Nigeria. 45 minori morti in un attacco a scuola

Soldato nigeriano sul luogo di un attentato  (Getty images)
Soldato nigeriano sul luogo di un attentato (Getty images)

Arriva con una nota di denuncia dell’Unicef la notizia del decesso di 45 minori nigeriani vittima di un attacco armato presso il Federal Government College di Buni Yadi, in Nigeria. L’azione, probabilmente riconducibile al gruppo terroristico nigeriano del Boko Haram, ha causato il decesso di quasi cinquanta ragazzi d’età compresa tra i 13 e i 17 anni, tutti sorpresi mentre stavano frequentando la propria scuola.

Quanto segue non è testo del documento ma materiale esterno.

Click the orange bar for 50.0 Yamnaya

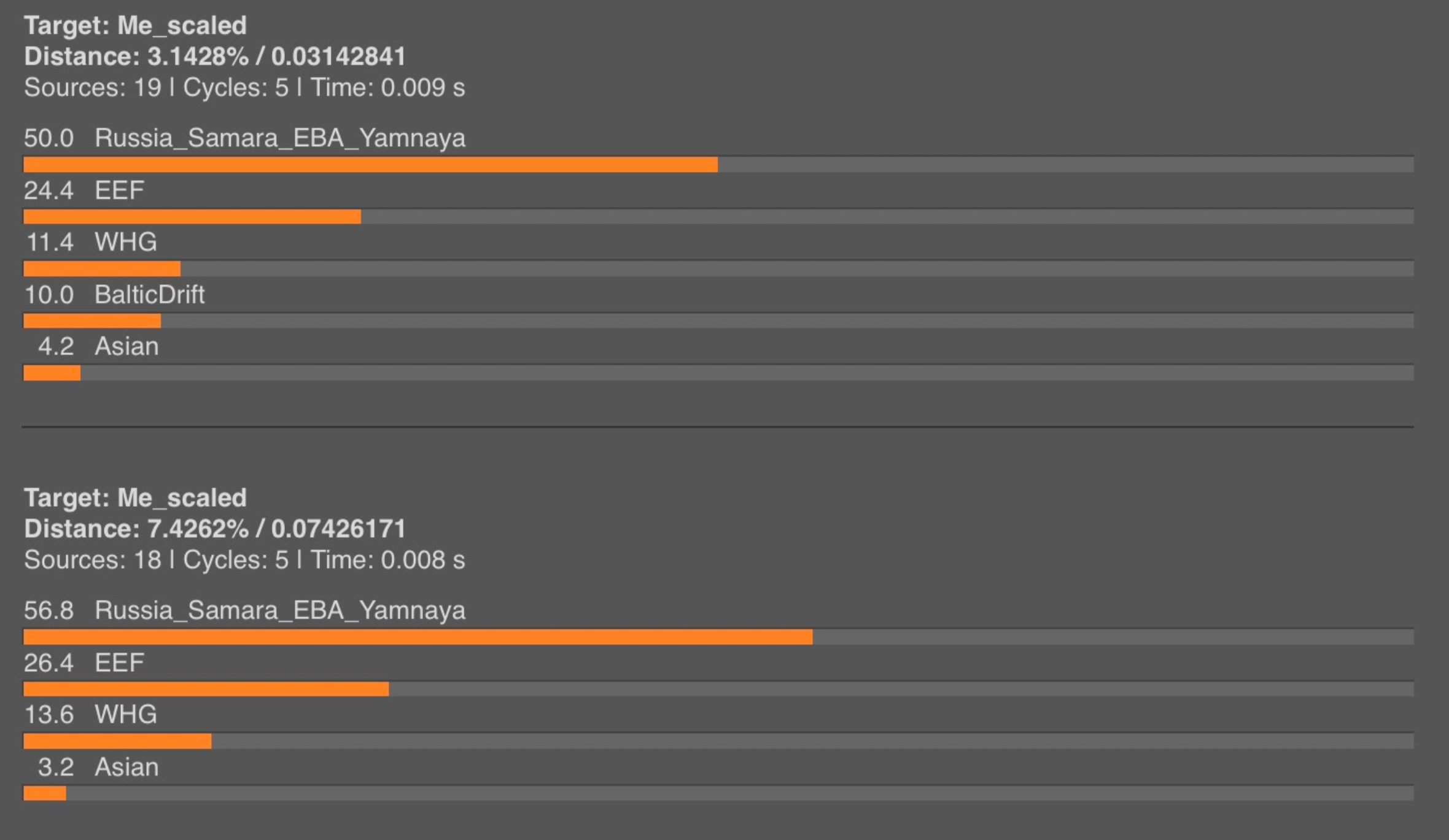tap(370, 165)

E proprio le aggressioni in contesto scolastico sono, secondo quanto riferito da Unicef nel suo comunicato, tristemente frequenti nell’area nord-est della Nigeria. Dal solo giugno del 2013 si  sarebbero verificate quattro irruzioni in scuole della zona e, in merito alla questione, Manuel Fontaine di Unicef è stato durissimo nella nota: “Molte giovani vite sono state spezzate. Gli attacchi ai bambini e alle scuole sono inaccettabili, ovunque essi accadano” ha scritto, aggiungendo oltre che “quando una scuola viene colpita e gli studenti diventano degli obiettivi, non solo vengono distrutte le loro vite, ma viene derubato anche il futuro di una nazione”.